- _Exercise prompt_
Only the lines from the one containing "Click the wmacs panel title" through the end of the listing below belong in your answer; retype them exactly.

§

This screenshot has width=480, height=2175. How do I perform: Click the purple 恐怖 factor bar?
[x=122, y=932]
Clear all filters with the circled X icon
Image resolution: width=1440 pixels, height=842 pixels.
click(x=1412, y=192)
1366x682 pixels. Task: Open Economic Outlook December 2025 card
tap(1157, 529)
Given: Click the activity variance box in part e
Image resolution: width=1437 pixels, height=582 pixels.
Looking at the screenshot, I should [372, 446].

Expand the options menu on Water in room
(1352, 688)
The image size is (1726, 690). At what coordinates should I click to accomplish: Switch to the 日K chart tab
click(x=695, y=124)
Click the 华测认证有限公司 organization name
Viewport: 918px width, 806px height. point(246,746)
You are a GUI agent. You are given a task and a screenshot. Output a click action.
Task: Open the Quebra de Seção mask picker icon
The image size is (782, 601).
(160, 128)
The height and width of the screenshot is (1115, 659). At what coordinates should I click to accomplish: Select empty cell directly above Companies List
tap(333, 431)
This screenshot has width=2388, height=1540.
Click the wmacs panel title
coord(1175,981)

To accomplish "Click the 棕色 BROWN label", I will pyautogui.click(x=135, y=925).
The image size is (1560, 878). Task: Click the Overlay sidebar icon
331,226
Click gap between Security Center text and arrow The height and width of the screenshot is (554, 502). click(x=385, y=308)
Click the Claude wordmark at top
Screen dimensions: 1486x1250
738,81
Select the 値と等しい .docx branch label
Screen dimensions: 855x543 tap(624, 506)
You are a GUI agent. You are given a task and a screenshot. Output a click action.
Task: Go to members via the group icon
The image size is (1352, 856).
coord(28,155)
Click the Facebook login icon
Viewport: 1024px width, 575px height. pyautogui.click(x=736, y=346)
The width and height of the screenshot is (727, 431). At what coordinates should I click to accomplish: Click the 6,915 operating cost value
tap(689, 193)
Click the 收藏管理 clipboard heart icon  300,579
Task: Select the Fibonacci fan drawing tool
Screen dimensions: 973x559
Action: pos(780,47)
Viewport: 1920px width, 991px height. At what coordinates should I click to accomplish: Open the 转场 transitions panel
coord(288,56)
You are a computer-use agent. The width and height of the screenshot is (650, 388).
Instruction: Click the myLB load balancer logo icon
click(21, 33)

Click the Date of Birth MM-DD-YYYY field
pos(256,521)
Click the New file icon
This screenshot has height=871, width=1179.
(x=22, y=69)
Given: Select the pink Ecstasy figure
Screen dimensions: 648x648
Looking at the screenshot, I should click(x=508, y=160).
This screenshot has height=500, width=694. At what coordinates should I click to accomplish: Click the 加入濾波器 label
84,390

§

- _Expected output_
Click the wmacs panel title
coord(1175,981)

To accomplish "Click the 棕色 BROWN label", I will pyautogui.click(x=135, y=925).
The image size is (1560, 878). Task: Click the Overlay sidebar icon
331,226
Click gap between Security Center text and arrow The height and width of the screenshot is (554, 502). click(x=385, y=308)
Click the Claude wordmark at top
Screen dimensions: 1486x1250
738,81
Select the 値と等しい .docx branch label
Screen dimensions: 855x543 tap(624, 506)
You are a GUI agent. You are given a task and a screenshot. Output a click action.
Task: Go to members via the group icon
The image size is (1352, 856).
coord(28,155)
Click the Facebook login icon
Viewport: 1024px width, 575px height. pyautogui.click(x=736, y=346)
The width and height of the screenshot is (727, 431). At what coordinates should I click to accomplish: Click the 6,915 operating cost value
tap(689, 193)
Click the 收藏管理 clipboard heart icon  300,579
Task: Select the Fibonacci fan drawing tool
Screen dimensions: 973x559
Action: pos(780,47)
Viewport: 1920px width, 991px height. At what coordinates should I click to accomplish: Open the 转场 transitions panel
coord(288,56)
You are a computer-use agent. The width and height of the screenshot is (650, 388).
Instruction: Click the myLB load balancer logo icon
click(21, 33)

Click the Date of Birth MM-DD-YYYY field
pos(256,521)
Click the New file icon
This screenshot has height=871, width=1179.
(x=22, y=69)
Given: Select the pink Ecstasy figure
Screen dimensions: 648x648
Looking at the screenshot, I should click(x=508, y=160).
This screenshot has height=500, width=694. At what coordinates should I click to accomplish: Click the 加入濾波器 label
84,390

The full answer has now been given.